*** Listed entries Section Begins ***

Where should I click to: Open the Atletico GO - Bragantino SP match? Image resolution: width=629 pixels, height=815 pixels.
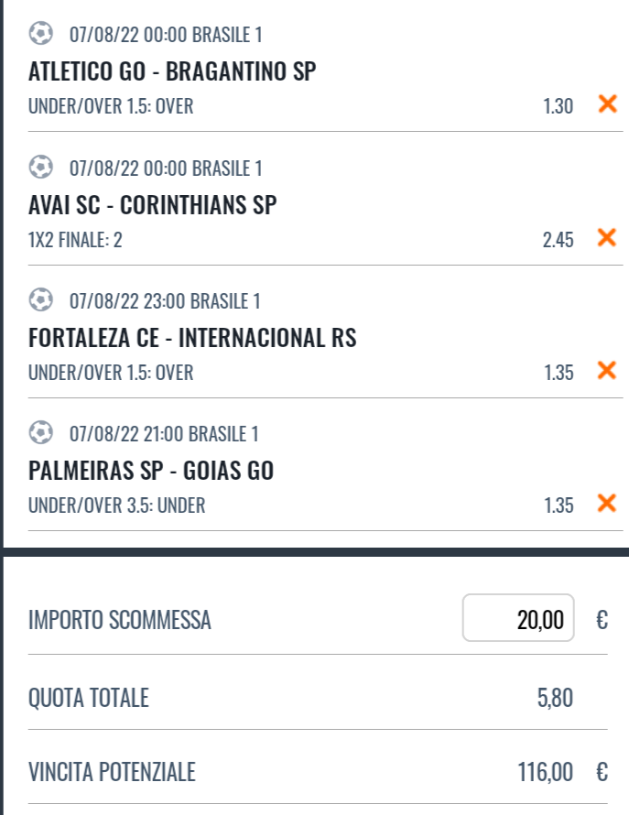pyautogui.click(x=172, y=71)
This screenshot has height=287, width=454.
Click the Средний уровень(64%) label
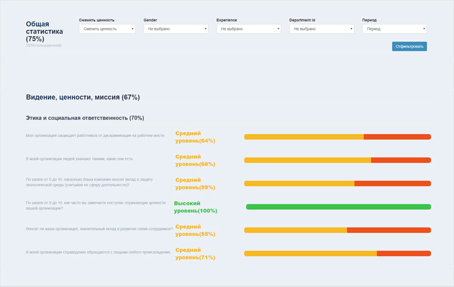click(x=195, y=137)
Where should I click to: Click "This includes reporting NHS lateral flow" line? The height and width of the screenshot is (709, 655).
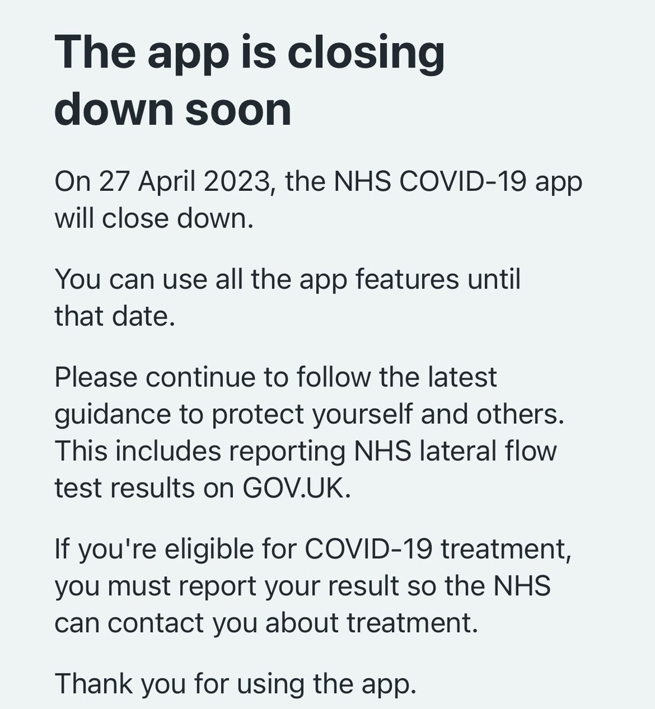click(306, 451)
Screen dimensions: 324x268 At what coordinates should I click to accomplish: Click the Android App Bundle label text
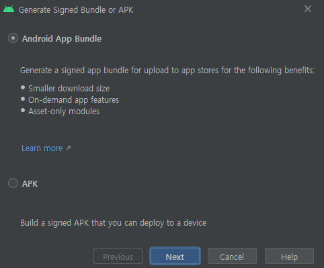62,39
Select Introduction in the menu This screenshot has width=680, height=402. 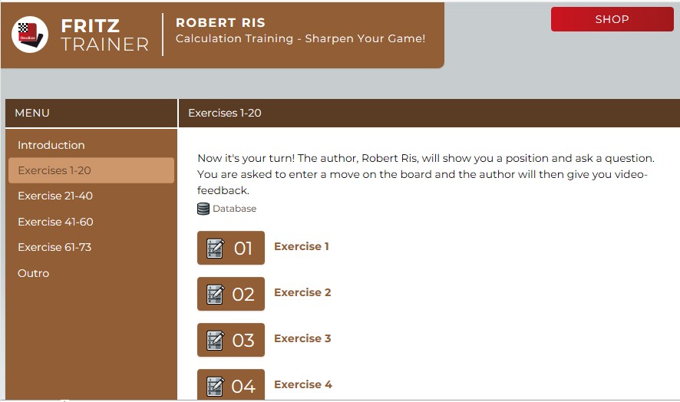(51, 145)
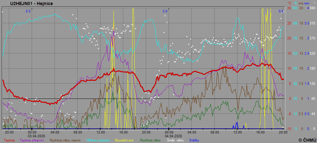The image size is (317, 143).
Task: Click the blue 0.6 precipitation total
Action: pos(281,11)
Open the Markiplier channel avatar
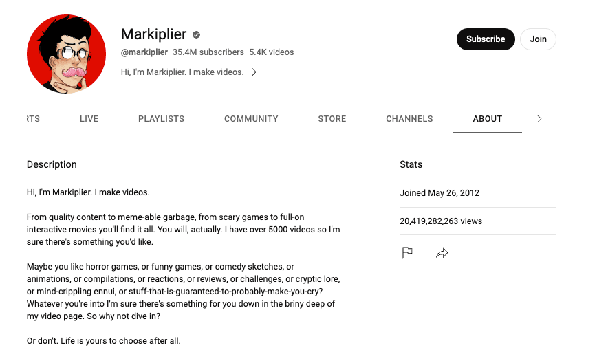The height and width of the screenshot is (363, 597). click(67, 54)
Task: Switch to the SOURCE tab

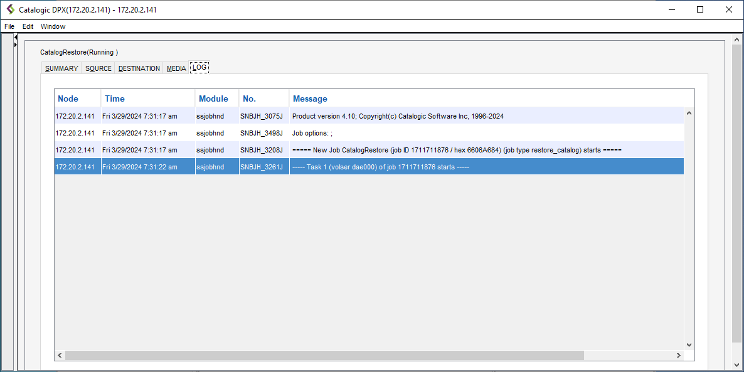Action: point(98,68)
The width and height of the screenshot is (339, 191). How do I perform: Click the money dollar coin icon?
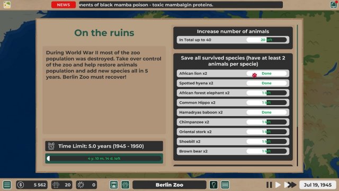(x=21, y=185)
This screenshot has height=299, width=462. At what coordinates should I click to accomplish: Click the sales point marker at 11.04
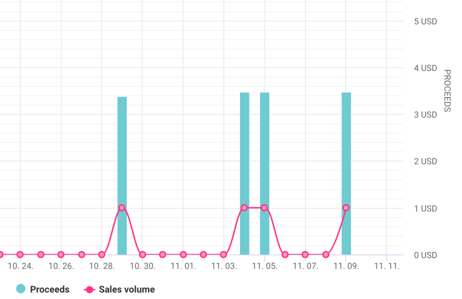244,208
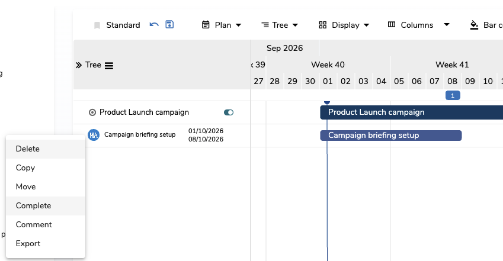Click the double chevron next to Tree header

pos(79,66)
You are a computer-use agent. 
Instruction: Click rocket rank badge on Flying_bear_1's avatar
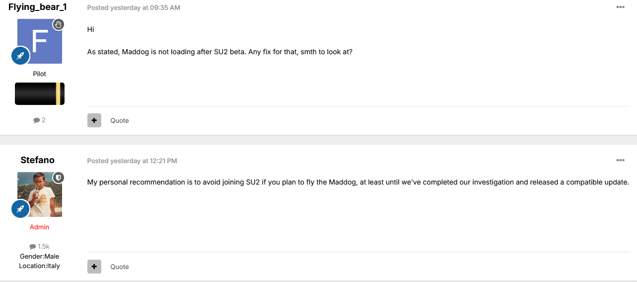coord(21,56)
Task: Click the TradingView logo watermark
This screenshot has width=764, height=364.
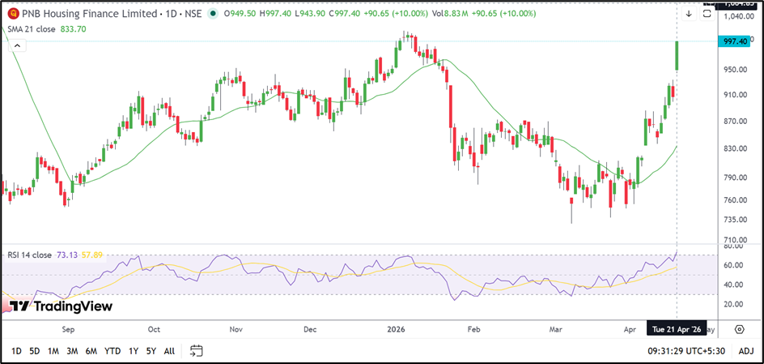Action: [x=61, y=306]
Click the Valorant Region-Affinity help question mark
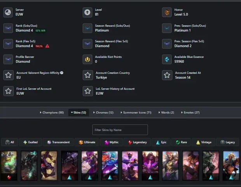 coord(62,73)
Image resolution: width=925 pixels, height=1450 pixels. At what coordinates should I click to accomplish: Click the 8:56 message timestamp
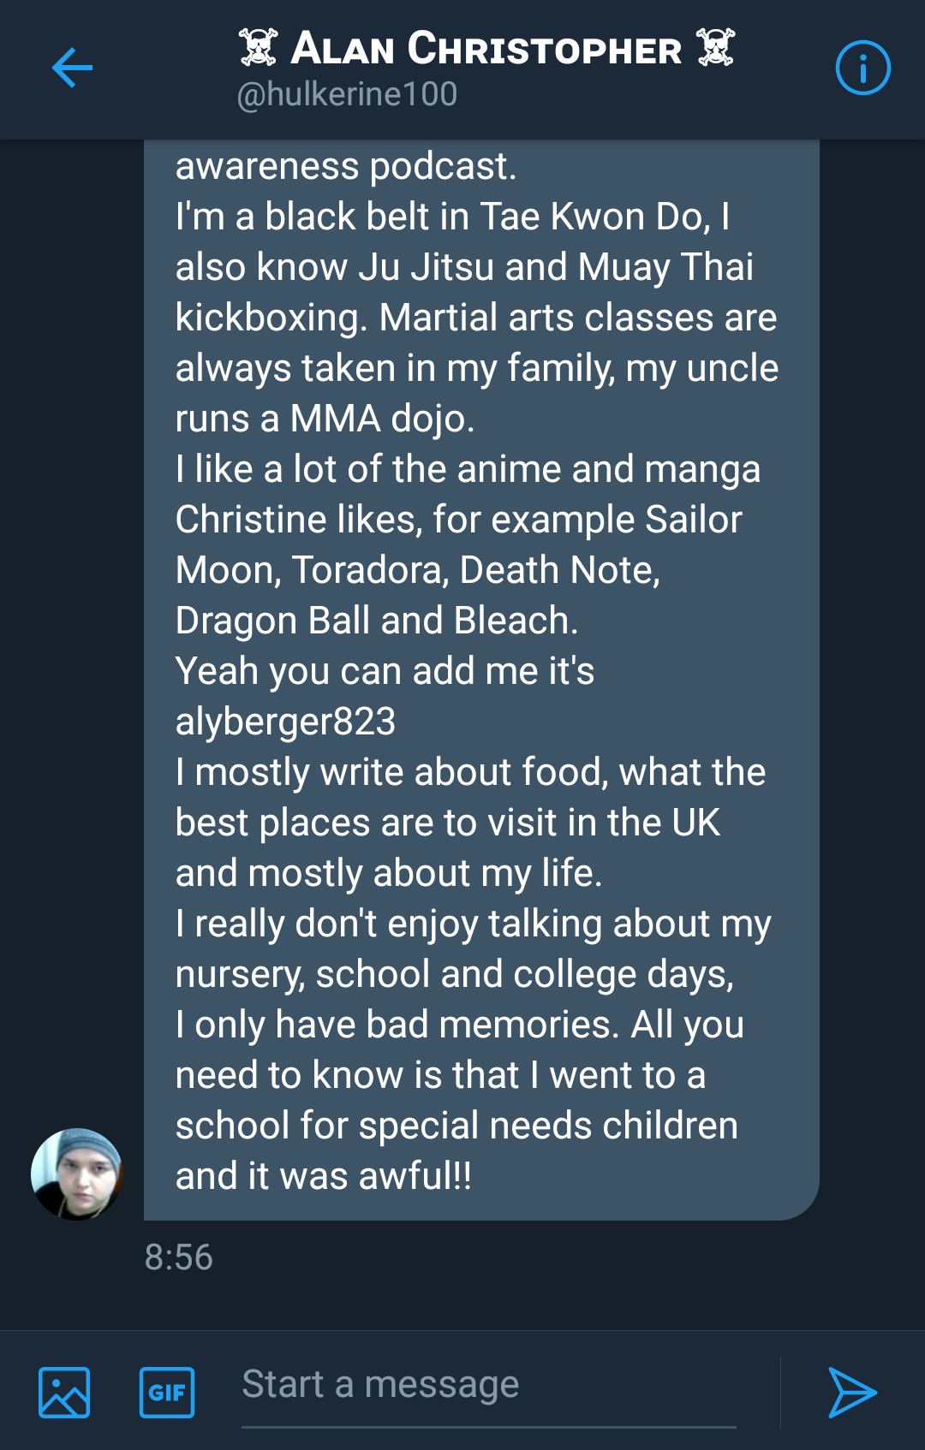tap(178, 1257)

*** Listed entries Section Ends ***

Exercise prompt
Exercise for the records above: copy only the lines from the one with "Task: Switch to the SOURCE tab" to the one with "You are a computer-use agent.", both ends kept, and drop the pictures.

Output for this task
Task: Switch to the SOURCE tab

Action: point(98,68)
The width and height of the screenshot is (339, 191). How do I perform: Click the money dollar coin icon?
(x=21, y=185)
This screenshot has height=299, width=462. At what coordinates should I click to accomplish: Click the sales point marker at 11.04
244,208
Click the double chevron next to Tree header

pos(79,66)
You are a computer-use agent. 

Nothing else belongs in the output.